Data lines »
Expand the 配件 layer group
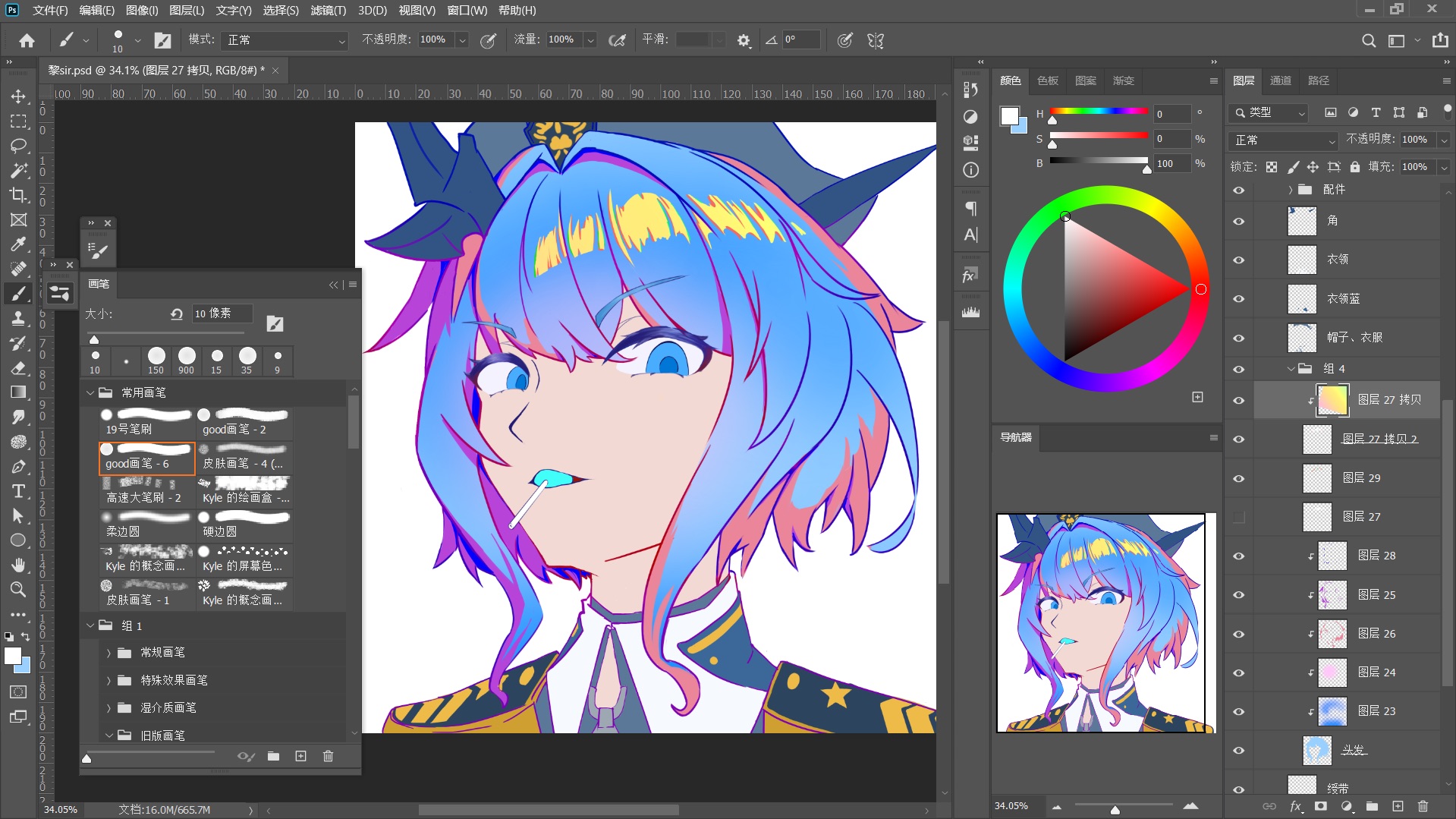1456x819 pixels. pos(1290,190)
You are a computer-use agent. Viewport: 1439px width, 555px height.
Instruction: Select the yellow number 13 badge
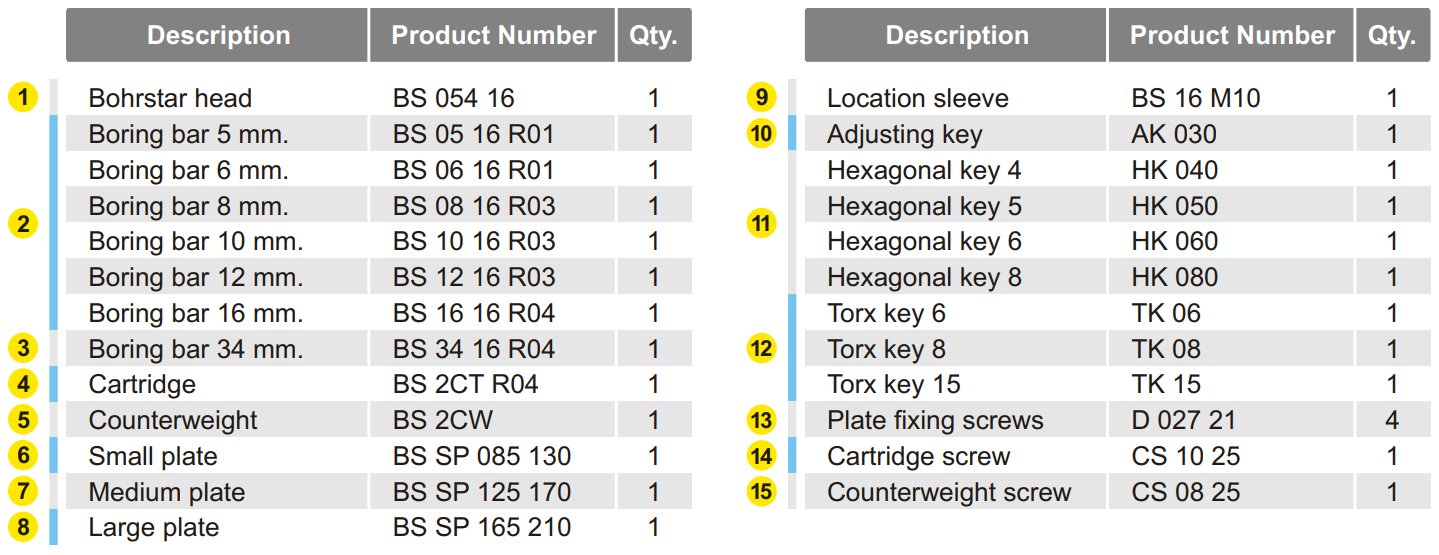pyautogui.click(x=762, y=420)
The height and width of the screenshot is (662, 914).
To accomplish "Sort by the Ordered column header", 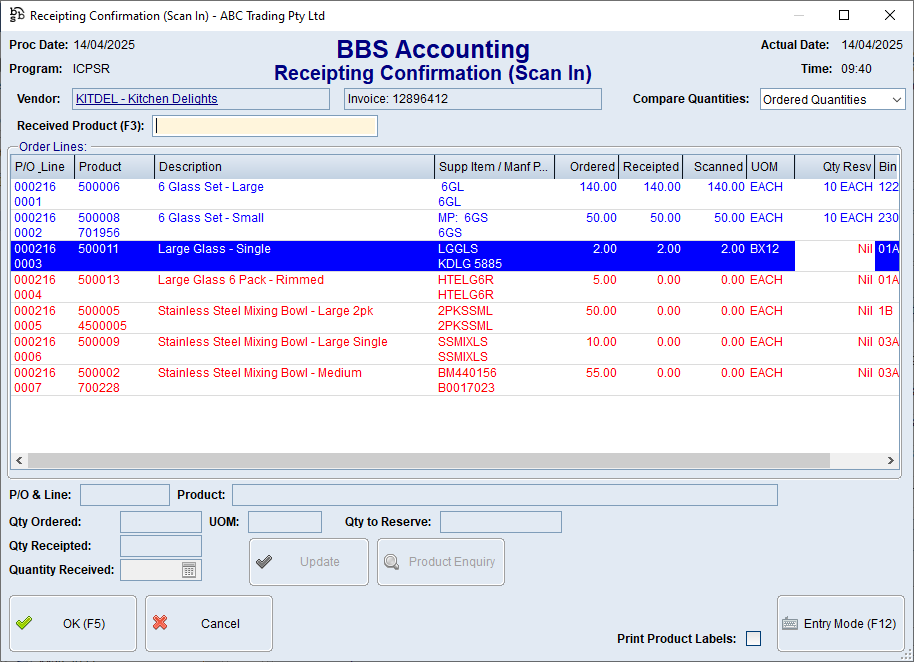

---

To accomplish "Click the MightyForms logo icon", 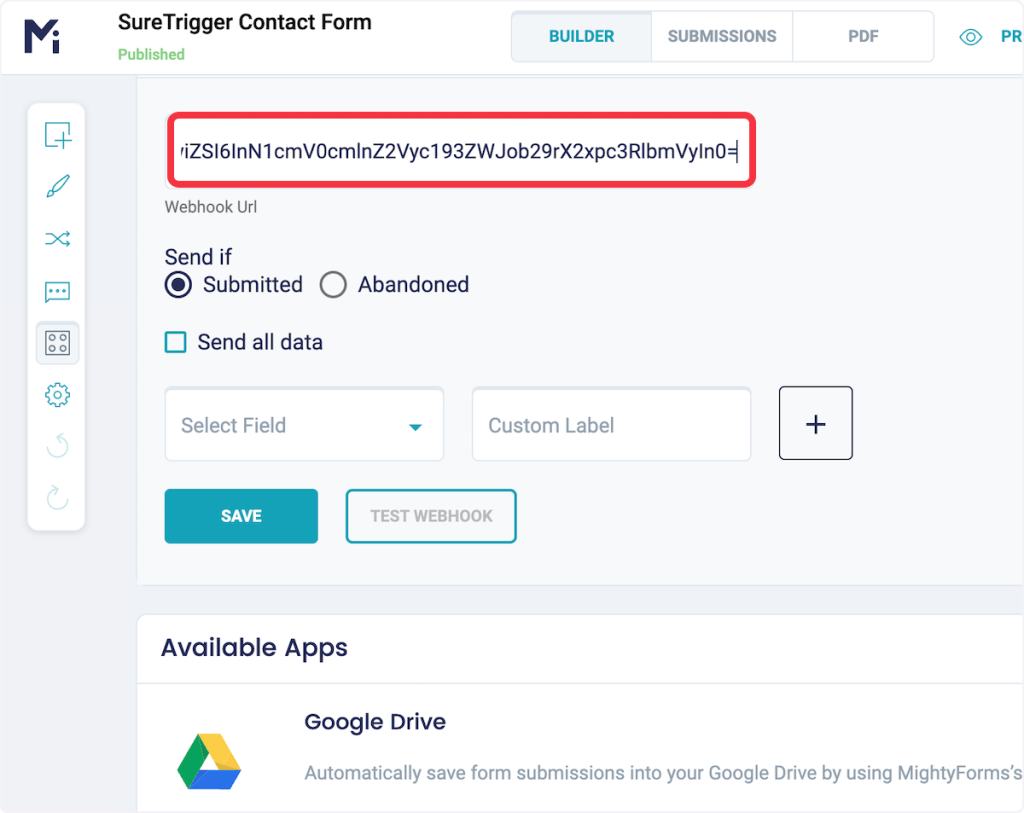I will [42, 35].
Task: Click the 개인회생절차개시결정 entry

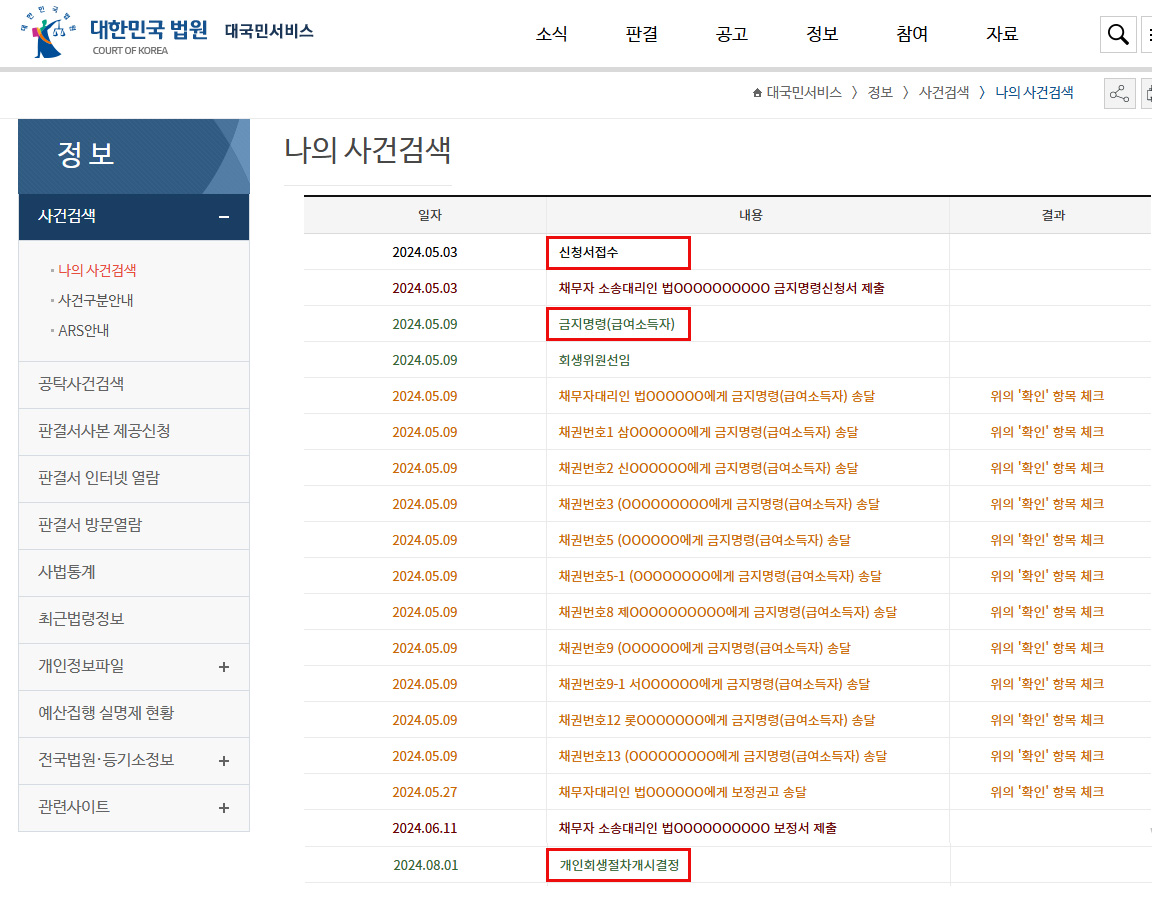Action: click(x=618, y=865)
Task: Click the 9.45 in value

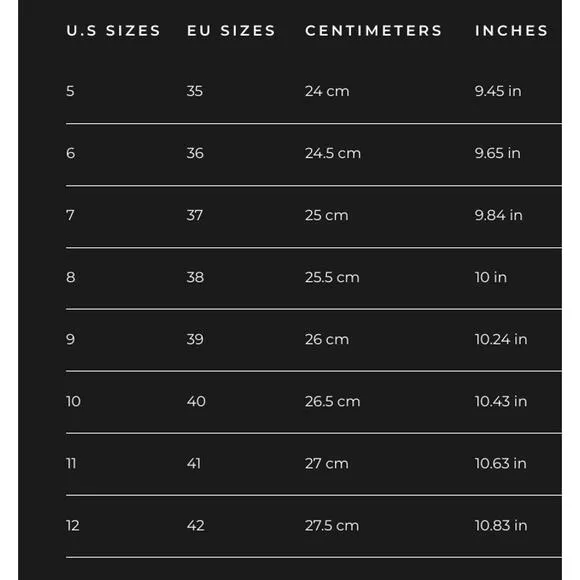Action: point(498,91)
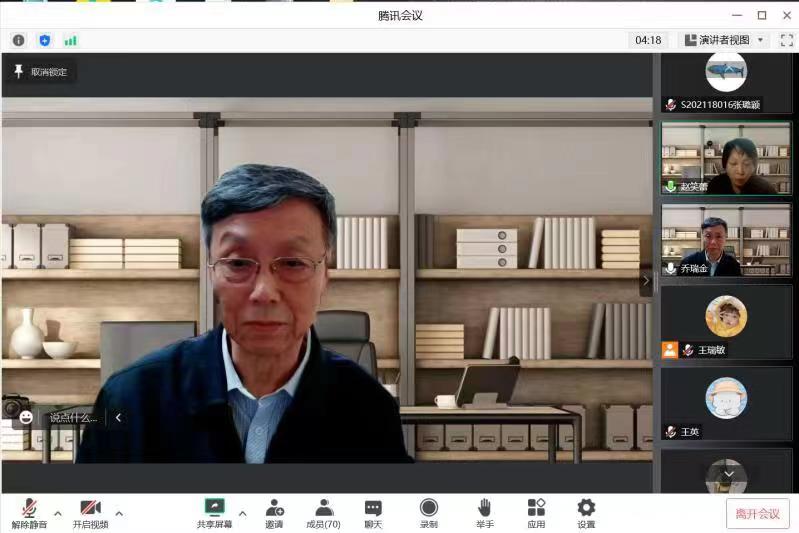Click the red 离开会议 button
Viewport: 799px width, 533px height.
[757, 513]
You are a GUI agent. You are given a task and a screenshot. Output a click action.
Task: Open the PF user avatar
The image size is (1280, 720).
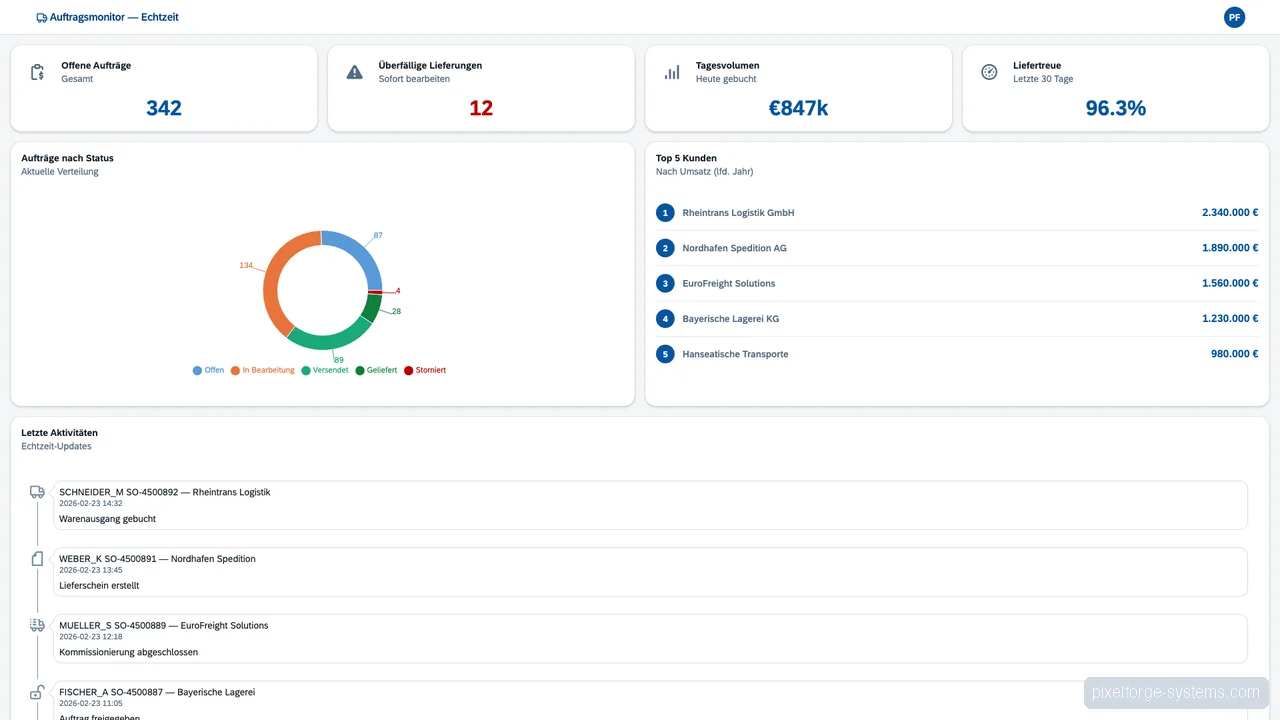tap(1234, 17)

==

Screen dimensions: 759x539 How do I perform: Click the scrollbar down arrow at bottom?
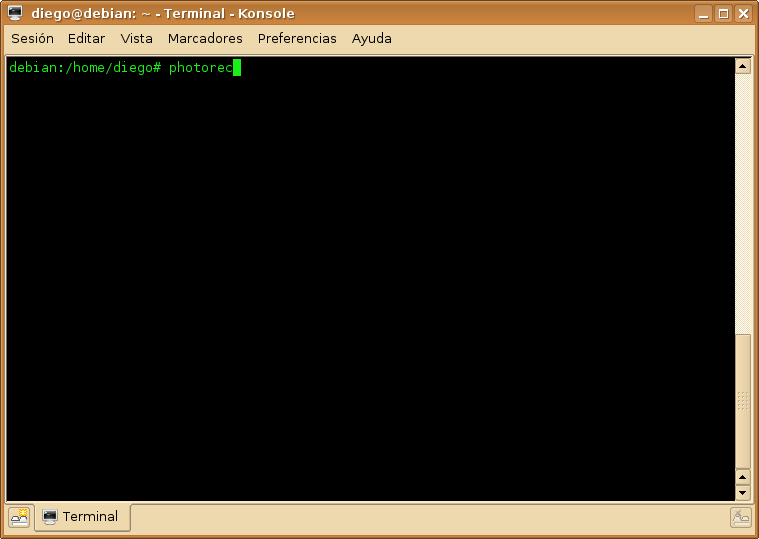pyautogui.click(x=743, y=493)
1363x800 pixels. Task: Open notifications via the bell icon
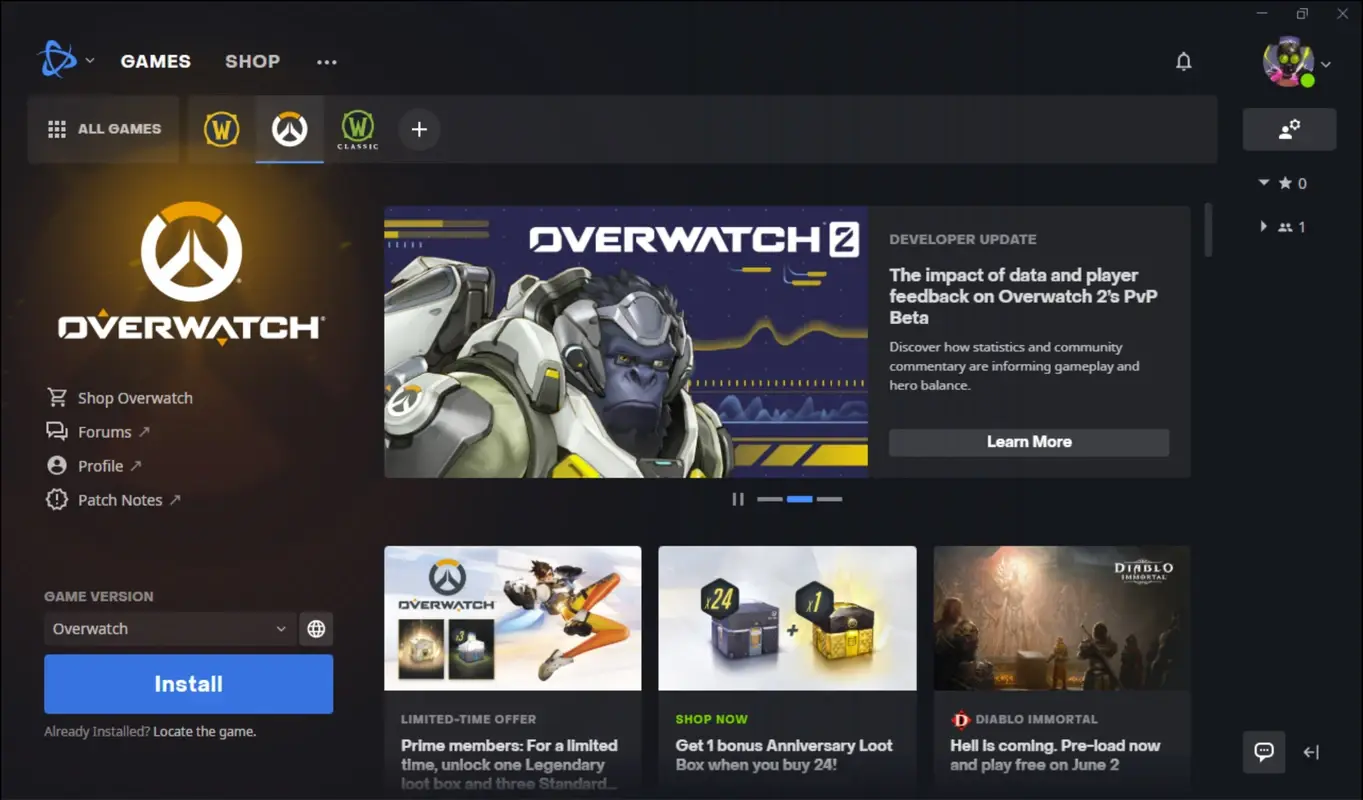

What you should do »
In the stretch of the data from the line containing "Screen dimensions: 759x539" through the line containing "1363x800 pixels. Task: Open", switch "bell icon" to "bell button" and give those lines again with everything else unchanged, leaving out the pictures.

Solution »
Screen dimensions: 759x539 How do I perform: Click the scrollbar down arrow at bottom?
pyautogui.click(x=743, y=493)
1363x800 pixels. Task: Open notifications via the bell button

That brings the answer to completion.